Colette, the Wash Westmoreland-directed biopic about Gabrielle Sidonie Colette—which will star Keira Knightley as Colette and Dominic West as her husband Willy—starts shooting this week, and has added Denise Gough, Fiona Shaw, Robert Pugh and Rebecca Root to its cast. But more importantly, since this is the first I’m hearing of it: someone cast Keira Knightley as Colette? That seems completely ill-conceived to me—Knightley is much too delicate and sharp-elbowed (and dare I say, too prim) to play the overflowing ur-badass Colette.
Italian production company Indiana Production has acquired rights to Giuseppe Tomasi di Lampedusa‘s posthumous 1958 novel The Leopard, and will be developing it into an English-language television series. “It will be a saga that retells the story of a country during its most profound changes, which involved the whole of Europe,” said Indiana Production’s Fabrizio Donvito in a statement. “As the novel so clearly says: ‘Everything needs to change, so everything can stay the same.’ I can’t think of a more contemporary phrase to describe the times we currently live in.” Lush historical dramas aren’t exactly where I go for television that describes our current times—Downton Abbey might as well be titled 50 Minute Escape Hatch—but whatever.
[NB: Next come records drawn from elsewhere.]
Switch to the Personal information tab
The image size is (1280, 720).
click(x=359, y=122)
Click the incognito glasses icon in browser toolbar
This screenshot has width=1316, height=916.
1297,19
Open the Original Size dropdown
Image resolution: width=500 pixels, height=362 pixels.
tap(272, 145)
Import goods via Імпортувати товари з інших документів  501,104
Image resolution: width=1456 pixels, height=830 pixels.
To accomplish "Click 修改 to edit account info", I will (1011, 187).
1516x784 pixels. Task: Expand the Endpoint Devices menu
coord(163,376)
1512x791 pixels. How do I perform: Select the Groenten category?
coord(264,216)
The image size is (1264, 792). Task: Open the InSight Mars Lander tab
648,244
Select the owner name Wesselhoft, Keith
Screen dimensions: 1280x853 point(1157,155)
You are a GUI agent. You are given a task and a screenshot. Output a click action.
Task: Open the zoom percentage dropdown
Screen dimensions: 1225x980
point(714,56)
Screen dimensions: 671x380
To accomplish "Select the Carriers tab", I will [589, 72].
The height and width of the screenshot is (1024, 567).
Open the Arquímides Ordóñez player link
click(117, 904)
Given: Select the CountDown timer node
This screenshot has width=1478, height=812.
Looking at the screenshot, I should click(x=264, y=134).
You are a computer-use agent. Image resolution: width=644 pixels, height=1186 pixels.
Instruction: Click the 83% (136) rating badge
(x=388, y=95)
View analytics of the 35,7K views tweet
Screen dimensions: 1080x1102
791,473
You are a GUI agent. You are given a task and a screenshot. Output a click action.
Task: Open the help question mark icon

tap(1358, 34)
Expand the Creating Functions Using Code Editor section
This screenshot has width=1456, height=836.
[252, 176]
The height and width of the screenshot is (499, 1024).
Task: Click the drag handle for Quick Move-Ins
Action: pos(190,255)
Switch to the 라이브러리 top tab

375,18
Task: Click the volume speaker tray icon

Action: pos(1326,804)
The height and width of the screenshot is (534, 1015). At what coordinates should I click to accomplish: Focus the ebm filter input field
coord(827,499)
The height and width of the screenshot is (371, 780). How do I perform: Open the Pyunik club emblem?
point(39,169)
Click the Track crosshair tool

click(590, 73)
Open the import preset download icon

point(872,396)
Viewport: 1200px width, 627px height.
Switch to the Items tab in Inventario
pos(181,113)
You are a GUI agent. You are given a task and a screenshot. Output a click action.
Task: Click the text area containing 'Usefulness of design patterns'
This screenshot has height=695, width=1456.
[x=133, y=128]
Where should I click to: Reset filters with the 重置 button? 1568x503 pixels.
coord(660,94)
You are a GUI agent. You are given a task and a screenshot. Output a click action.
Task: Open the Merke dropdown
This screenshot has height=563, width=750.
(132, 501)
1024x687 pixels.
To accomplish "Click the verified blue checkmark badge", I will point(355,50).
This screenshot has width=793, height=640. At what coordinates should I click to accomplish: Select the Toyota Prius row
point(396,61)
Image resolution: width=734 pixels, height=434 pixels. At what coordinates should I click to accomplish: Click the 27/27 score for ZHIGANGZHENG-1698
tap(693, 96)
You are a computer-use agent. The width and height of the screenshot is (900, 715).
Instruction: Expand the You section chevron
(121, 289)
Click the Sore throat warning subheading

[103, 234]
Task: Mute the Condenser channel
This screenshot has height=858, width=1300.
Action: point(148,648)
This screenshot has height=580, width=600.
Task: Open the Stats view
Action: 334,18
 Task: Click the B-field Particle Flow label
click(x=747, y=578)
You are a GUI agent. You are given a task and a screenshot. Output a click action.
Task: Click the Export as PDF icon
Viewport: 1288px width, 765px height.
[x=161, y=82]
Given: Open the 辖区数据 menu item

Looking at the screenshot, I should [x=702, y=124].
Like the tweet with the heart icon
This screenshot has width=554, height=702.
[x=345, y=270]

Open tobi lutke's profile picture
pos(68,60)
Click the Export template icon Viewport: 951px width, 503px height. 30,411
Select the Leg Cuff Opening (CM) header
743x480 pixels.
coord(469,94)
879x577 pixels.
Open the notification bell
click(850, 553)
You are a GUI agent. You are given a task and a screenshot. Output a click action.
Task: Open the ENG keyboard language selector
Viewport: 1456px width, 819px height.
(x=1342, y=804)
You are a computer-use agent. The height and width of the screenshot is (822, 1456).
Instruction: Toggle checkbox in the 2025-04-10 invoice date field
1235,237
Not to be outdone by Hulu (though still probably to be outdone by Hulu), Netflix is soon to release its own adaptation of a Margaret Atwood novel: Alias Grace. This one is a work of historical fiction about a famous pair of 1843 murders—and the woman locked up for 30 years and later exonerated—and will star Anna Paquin and Sarah Gadon. Sarah Polley produces and Mary Harron directs.
Here are some teaser trailers for the adaptation of Neil Gaiman‘s How to Talk to Girls at Parties, in which Nicole Kidman is inexplicably playing Jareth, the Goblin King.
Jessica Chastain will star as Ingrid Bergman in a new film based on the 2012 novel by Chris Greenhalgh, Seducing Ingrid Bergman, which dramatizes the actress’s relationship with photographer Robert Capa. Chastain will also produce.
And finally, you know what’s coming: the first trailer for season seven of Game of Thrones, featuring a number of people I had assumed would have been super dead by now—I guess some of them used to be dead? (Way to crib from Buffy, George R.R. Martin.) The trailer, by the way, was viewed 61 million times in the first day of its existence, which, according to Deadline, is “the most distributed views for a TV show trailer ever in a 24-hour period.”